Odey's hedge fund soars 145% on bets against UK bonds - sources

Britain's Crispin Odey arrives at Hendon Magistrates' Court in London

By Nell Mackenzie

LONDON (Reuters) - Crispin Odey, one of Britain's best-known hedge fund managers, has made a killing this year by wagering against British government bonds, with his firm's main fund up 145% in 2022 after shorting long-dated UK debt, sources said on Thursday.

Betting against the price of, or shorting, government bonds has been one of the trades of the year as soaring inflation forces central banks to hike interest rates more aggressively than was predicted even a few months ago, and investors dump bonds.
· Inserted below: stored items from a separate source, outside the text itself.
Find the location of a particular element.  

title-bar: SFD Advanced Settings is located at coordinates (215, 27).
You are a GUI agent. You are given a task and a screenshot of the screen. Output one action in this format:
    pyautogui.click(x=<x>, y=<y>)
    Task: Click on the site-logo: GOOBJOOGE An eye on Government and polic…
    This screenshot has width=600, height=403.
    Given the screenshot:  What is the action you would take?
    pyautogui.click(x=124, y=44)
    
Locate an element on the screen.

The UK 10-year gilt yield hit 3.392% on Thursday, its highest since July 2011, after the Bank of England lifted rates and said it would soon start selling government bonds. The 10-year yield has shot up roughly 250 basis points in 2022, and set for its biggest annual surge since 1994. Yields move inversely to bond prices.

Odey, whose eponymous firm Odey Asset Management manages 4 billion pounds ($4.52 billion) in assets, believes higher inflation is here to stay and central banks will need to raise rates faster, according to one of the sources, who asked not to be named because of the sensitivity of the matter.

His fund's largest notional exposure is betting against very long dated bonds, some as far out as 2071, the source said.

Odey had entered into a short position against UK 2061 cash bonds when yields were as low as 0.5%, the source said, adding that most of the firm's long positions are in inflation-linked bonds that climb when price rises accelerate.

A spokesperson for Odey declined to comment.

Odey, who was a leading backer of Brexit, came to prominence during the 2008 financial crisis when he made a fortune shorting banking shares. He is known for a volatile performance, with his fund regularly posting double-digit annual gains or losses.

His flagship fund experienced its worst-ever losses of almost 50 percent in 2016, a year that Odey has since described as awful.